**EXERCISE**:
Take the line that contains "Image resolution: width=835" and each line after it to the end of the data below, and set them down exactly, omitting pictures.

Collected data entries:
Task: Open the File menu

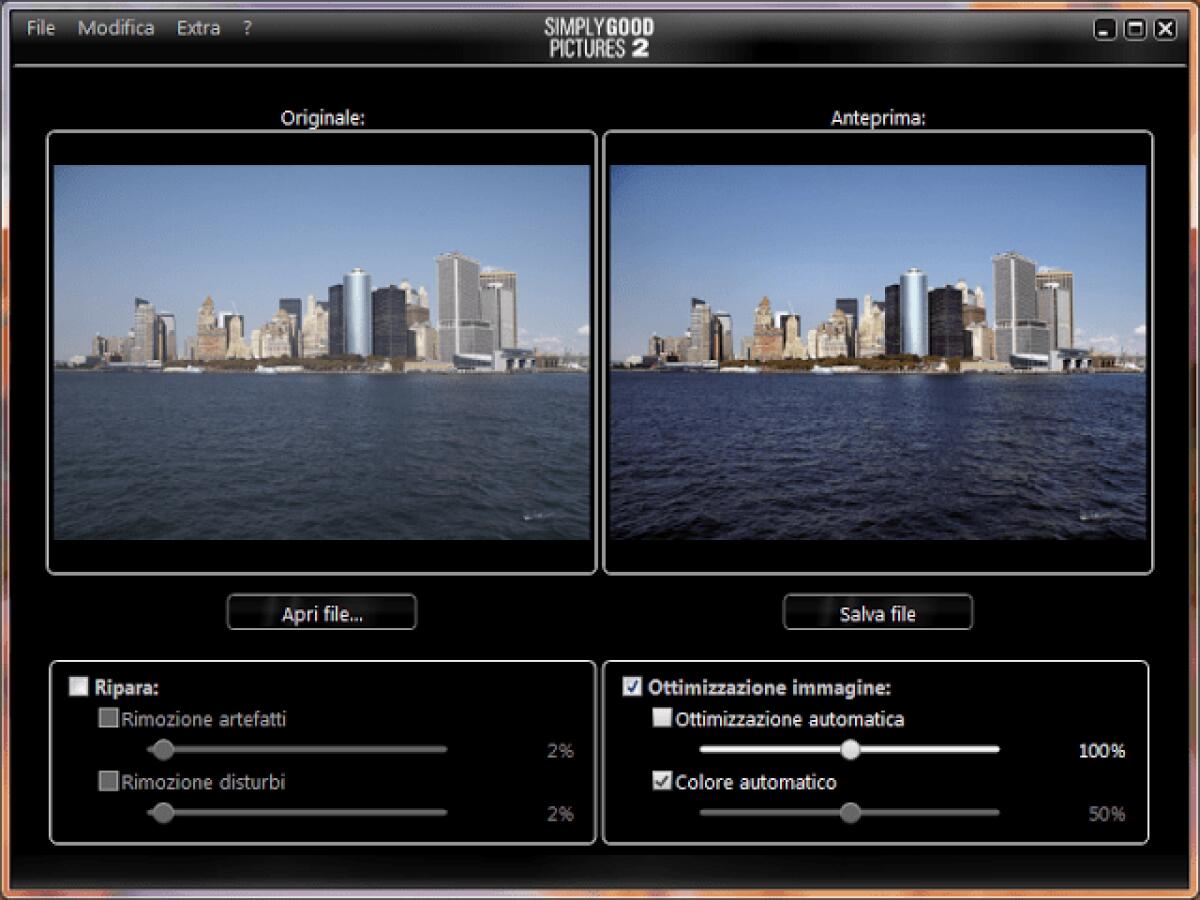Action: 40,28
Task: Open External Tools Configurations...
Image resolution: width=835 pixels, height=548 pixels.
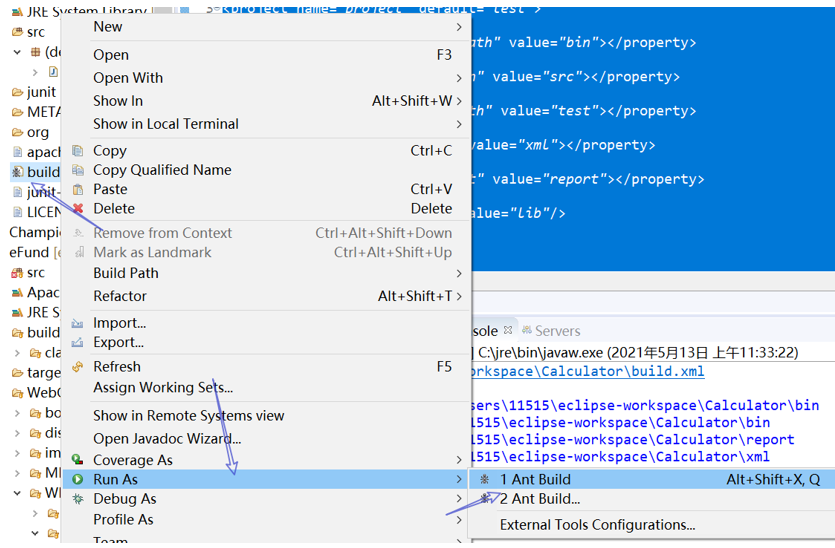Action: tap(597, 525)
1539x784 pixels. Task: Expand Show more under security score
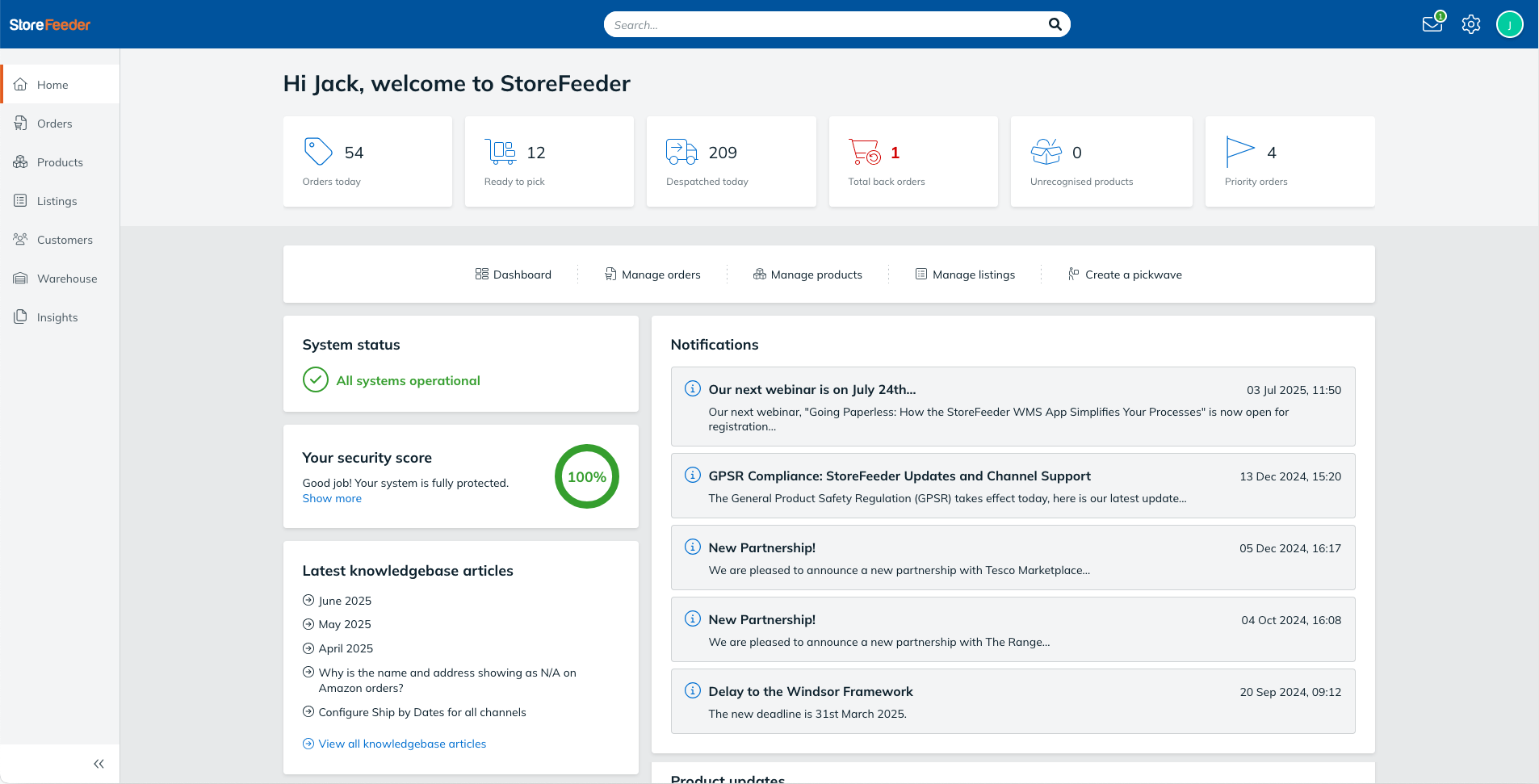pyautogui.click(x=332, y=499)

**RESULT OF THE EXERCISE**:
Image resolution: width=835 pixels, height=548 pixels.
Action: tap(597, 525)
1539x784 pixels. Task: Expand Show more under security score
pyautogui.click(x=332, y=499)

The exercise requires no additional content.